- Short exercise
Render the rows from the very start through the line containing "The height and width of the screenshot is (827, 1284)." as a JSON list of strings, one per line, omitting blank lines.

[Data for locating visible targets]

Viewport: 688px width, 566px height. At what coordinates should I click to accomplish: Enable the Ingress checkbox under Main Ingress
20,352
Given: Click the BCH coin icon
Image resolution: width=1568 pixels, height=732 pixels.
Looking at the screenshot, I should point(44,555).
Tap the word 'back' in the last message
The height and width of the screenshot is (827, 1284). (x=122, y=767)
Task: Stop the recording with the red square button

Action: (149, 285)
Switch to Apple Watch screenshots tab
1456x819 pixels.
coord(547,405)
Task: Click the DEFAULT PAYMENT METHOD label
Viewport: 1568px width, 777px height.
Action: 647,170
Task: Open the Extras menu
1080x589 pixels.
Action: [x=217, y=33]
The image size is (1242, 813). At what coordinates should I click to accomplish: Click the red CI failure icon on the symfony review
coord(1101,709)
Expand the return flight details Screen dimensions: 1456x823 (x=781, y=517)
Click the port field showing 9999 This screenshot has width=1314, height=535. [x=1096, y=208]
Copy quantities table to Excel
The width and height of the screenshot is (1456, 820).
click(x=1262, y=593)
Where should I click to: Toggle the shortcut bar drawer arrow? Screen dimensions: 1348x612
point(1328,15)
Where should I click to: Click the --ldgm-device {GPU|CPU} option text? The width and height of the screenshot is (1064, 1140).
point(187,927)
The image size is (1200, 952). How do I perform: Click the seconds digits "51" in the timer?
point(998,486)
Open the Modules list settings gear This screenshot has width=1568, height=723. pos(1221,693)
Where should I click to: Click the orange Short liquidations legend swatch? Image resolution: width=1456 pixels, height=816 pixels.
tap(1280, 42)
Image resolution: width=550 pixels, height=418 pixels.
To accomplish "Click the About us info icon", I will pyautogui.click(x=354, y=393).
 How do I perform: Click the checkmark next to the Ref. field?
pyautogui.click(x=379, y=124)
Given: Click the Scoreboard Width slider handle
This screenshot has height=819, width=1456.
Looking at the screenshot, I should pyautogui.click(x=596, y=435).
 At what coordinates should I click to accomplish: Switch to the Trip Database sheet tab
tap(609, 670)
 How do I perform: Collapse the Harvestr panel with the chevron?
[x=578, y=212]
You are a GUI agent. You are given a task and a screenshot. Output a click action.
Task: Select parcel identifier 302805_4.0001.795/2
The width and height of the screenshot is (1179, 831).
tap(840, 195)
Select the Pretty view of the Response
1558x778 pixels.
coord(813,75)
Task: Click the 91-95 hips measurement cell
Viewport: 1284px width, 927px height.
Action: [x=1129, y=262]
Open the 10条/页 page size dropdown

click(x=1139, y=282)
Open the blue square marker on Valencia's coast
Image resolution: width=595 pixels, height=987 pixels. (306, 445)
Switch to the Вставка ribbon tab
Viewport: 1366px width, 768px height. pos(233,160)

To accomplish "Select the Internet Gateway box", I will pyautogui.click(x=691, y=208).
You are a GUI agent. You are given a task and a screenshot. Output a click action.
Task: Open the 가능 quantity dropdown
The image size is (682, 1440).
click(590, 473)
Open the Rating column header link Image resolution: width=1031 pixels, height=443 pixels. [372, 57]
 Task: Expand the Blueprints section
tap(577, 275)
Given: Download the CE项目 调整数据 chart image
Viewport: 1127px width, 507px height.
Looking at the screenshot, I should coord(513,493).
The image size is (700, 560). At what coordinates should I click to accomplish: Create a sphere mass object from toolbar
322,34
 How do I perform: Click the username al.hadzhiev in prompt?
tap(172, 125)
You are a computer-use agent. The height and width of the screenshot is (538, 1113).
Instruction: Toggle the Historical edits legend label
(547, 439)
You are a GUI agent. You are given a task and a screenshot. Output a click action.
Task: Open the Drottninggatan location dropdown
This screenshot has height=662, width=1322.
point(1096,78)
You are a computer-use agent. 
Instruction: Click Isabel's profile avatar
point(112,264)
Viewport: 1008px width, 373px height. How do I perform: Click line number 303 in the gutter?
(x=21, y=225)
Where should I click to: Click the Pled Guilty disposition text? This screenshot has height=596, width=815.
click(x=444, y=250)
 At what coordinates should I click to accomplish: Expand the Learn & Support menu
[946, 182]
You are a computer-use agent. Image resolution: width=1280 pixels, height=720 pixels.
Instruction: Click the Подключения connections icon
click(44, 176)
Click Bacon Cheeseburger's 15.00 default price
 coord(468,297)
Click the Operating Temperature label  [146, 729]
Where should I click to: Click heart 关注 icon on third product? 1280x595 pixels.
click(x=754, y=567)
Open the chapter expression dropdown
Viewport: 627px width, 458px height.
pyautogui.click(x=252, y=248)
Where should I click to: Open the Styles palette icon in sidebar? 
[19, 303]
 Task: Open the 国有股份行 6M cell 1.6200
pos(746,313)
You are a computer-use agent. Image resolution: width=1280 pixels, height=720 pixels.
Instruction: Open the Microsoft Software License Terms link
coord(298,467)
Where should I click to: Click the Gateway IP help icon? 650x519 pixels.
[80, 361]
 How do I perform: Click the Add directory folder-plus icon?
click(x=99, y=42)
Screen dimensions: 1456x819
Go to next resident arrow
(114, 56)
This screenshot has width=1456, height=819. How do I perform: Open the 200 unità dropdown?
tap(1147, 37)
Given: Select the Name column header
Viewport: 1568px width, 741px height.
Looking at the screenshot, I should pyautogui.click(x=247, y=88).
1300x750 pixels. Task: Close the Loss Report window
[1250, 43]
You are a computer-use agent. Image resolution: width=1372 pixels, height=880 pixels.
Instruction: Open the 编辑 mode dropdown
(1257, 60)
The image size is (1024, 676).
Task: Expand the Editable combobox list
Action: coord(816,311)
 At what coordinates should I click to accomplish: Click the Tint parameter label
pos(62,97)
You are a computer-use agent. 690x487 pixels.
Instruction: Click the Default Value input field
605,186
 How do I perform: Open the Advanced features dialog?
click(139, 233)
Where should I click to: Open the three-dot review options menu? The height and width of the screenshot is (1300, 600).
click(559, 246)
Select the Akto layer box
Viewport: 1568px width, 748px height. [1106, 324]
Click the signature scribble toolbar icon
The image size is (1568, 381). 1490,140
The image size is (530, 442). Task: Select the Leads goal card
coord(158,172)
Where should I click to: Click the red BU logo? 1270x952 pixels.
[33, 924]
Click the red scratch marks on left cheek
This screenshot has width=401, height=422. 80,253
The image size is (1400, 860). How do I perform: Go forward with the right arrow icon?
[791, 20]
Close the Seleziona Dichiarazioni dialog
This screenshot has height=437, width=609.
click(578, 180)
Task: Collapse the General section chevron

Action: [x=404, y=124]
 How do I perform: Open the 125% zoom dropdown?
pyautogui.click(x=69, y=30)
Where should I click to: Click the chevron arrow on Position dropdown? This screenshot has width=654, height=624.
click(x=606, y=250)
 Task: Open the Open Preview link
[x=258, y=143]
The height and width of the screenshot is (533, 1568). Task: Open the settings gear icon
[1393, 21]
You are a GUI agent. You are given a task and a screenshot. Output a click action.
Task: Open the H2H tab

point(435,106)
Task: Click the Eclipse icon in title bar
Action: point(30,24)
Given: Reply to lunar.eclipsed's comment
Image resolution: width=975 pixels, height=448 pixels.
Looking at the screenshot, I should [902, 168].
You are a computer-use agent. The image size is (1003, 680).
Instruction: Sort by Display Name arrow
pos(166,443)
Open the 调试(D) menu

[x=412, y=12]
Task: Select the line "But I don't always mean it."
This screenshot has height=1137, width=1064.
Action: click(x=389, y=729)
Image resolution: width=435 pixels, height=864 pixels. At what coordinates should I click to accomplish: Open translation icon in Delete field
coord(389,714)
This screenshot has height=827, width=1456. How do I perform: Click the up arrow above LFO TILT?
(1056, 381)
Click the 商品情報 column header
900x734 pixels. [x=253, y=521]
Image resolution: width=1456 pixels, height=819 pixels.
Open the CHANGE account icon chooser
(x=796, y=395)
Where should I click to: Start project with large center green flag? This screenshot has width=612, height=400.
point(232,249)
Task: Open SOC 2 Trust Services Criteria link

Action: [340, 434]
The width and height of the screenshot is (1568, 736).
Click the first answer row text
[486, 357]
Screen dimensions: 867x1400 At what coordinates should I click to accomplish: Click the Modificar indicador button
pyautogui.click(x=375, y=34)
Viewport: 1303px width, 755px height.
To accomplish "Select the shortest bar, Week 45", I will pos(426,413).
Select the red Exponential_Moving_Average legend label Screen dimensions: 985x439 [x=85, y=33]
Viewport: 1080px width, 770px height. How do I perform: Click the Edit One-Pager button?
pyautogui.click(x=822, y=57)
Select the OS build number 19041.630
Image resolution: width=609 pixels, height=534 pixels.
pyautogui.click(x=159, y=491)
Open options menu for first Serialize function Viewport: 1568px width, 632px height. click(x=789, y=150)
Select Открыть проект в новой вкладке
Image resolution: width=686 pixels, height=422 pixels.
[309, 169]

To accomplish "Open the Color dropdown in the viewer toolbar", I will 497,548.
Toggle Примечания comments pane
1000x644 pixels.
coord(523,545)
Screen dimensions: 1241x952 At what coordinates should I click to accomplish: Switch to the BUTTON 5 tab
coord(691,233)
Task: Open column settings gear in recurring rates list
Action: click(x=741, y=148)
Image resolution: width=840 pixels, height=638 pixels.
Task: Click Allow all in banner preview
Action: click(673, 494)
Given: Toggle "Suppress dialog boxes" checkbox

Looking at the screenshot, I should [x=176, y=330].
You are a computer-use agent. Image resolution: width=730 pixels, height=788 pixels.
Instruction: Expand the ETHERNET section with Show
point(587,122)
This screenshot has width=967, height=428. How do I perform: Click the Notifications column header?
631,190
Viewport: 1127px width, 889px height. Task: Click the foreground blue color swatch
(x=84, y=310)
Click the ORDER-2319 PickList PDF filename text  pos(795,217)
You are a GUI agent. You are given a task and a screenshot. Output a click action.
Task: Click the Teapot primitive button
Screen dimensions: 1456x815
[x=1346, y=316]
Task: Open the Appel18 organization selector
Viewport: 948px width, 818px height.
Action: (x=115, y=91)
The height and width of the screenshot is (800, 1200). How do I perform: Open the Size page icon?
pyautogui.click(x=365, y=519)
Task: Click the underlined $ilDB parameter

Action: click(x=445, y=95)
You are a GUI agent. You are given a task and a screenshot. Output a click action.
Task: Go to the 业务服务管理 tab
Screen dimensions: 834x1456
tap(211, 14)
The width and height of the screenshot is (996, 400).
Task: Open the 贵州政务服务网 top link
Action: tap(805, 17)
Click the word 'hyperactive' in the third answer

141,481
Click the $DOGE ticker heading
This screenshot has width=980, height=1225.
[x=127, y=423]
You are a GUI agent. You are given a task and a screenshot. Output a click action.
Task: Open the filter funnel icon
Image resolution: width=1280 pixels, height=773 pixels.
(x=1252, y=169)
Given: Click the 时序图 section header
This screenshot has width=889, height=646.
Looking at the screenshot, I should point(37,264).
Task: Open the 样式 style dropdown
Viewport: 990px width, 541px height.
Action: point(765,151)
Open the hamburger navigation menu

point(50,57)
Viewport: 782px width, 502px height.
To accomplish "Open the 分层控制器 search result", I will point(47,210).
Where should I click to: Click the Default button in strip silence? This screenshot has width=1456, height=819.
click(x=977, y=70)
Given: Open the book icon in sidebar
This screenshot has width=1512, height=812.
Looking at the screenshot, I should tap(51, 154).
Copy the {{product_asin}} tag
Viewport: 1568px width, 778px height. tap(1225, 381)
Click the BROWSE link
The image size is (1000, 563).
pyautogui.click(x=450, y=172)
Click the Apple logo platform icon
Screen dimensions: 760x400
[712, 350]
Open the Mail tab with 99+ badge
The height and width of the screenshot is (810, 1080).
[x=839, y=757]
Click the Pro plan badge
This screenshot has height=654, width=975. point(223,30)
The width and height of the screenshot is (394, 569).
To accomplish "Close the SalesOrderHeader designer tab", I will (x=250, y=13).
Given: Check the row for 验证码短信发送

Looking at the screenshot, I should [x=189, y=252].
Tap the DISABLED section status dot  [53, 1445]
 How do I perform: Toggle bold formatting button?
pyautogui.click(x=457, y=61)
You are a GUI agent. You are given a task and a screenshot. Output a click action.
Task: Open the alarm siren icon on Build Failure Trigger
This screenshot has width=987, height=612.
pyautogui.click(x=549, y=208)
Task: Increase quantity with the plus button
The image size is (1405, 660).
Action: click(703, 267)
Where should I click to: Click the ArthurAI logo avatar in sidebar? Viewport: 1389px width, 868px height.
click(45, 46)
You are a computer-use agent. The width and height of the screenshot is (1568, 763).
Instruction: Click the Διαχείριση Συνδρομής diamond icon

- Answer for the task
[
  "Viewport: 688px width, 566px height. At what coordinates should I click to accomplish: Enable the Ingress checkbox under Main Ingress",
  "20,352",
  "Given: Click the BCH coin icon",
  "Image resolution: width=1568 pixels, height=732 pixels.",
  "Looking at the screenshot, I should point(44,555).",
  "Tap the word 'back' in the last message",
  "The height and width of the screenshot is (827, 1284). (x=122, y=767)"
]